To be an expander, which takes a collimated input beam at infinity focus and expands it to a larger collimated output beam at infinity, you would obviously need the right concave lens on the input. There is a poor mans work around for this, I found most PCX lenses will collimate to infinity if I mal-adjust the focus of a G2 lens in a pointer to produce a spot the right diameter on the face of the larger lens, and then slide that larger lens back and forth to find infinity focus, or adjust both the G2 in the pointer and the larger lens to find the right positions to collimate to infinity.
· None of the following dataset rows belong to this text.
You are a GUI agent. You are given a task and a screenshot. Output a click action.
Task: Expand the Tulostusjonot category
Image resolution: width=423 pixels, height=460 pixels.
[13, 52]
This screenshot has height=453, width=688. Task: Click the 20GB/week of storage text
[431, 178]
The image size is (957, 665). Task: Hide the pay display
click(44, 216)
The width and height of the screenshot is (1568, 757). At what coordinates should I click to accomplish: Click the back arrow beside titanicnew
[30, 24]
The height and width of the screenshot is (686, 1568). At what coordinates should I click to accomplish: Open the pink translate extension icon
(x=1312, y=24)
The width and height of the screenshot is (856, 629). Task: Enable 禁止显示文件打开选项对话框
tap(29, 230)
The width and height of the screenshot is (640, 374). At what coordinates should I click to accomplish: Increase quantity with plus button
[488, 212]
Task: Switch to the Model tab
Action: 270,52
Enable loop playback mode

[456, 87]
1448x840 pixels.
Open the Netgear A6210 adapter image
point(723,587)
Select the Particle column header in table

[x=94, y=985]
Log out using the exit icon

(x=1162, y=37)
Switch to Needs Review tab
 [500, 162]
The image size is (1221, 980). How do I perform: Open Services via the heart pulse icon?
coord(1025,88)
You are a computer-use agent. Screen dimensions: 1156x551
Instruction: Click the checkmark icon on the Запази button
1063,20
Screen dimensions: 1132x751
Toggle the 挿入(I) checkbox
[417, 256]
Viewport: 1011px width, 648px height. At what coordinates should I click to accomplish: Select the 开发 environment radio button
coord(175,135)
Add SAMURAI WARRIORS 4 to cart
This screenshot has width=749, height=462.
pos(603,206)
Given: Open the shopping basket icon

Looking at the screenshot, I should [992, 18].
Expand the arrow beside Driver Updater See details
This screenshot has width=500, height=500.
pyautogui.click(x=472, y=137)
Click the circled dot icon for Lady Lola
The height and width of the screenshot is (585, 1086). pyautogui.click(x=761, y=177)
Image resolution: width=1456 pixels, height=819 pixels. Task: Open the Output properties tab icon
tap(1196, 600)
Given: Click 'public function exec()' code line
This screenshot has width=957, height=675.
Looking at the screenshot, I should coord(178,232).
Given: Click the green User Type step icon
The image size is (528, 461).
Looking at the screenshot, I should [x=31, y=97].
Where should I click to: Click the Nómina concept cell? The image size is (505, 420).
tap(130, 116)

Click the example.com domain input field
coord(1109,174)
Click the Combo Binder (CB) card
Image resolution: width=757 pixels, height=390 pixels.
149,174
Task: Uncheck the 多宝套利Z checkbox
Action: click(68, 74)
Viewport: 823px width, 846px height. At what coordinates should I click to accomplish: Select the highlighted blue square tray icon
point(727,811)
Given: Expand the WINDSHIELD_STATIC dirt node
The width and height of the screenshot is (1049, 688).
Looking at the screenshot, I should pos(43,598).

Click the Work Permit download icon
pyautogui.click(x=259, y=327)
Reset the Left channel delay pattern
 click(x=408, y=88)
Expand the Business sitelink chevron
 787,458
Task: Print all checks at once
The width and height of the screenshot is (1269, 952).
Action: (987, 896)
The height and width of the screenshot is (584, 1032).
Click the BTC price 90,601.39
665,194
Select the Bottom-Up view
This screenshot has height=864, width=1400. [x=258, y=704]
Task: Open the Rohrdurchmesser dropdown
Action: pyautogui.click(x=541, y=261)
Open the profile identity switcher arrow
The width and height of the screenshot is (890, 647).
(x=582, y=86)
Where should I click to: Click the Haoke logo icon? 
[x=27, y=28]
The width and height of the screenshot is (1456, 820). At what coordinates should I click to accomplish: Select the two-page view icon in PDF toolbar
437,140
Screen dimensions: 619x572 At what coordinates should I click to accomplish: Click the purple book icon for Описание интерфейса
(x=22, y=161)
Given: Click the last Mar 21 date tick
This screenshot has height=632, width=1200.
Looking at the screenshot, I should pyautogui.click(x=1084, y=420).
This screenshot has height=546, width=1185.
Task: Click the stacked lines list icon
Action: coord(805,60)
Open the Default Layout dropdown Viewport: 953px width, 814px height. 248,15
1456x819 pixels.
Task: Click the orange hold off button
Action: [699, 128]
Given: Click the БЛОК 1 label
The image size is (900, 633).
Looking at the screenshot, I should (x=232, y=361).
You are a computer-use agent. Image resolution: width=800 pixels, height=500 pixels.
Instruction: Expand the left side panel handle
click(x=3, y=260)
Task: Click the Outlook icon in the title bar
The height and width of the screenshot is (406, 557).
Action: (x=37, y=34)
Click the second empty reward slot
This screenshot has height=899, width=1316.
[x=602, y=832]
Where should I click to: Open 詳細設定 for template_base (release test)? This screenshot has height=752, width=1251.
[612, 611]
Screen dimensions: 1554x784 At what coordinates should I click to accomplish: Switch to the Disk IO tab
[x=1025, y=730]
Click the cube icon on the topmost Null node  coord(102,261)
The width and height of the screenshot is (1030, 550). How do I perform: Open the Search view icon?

If you design the host around the large lens, it's easier. Although you might need to match the laser diode to the lens, if you are given one (like I gave you) and unable to order the perfect diameter and focal length because some diodes have small angles of radiation, others larger, like the NUBM44, this makes some large lenses unsuitable for some diodes, as too much lens aperture is waisted, or the spot size ends up too wide for the lens and you loose some of the light due to being truncated, or cut off. That's when finding the right concave lens comes in handy, you can then make up for that so everything comes out right anyway.
If the lens I gave you isn't the right diameter for a NUBM44 at its focal length, maybe better to use it for a 520 nm green laser diode? Maybe just use them for a collimation lens for a host instead of a real beam expander? It would be less lossy that way anyway. I don't care if only 50% of the aperture is used, but prefer 80%.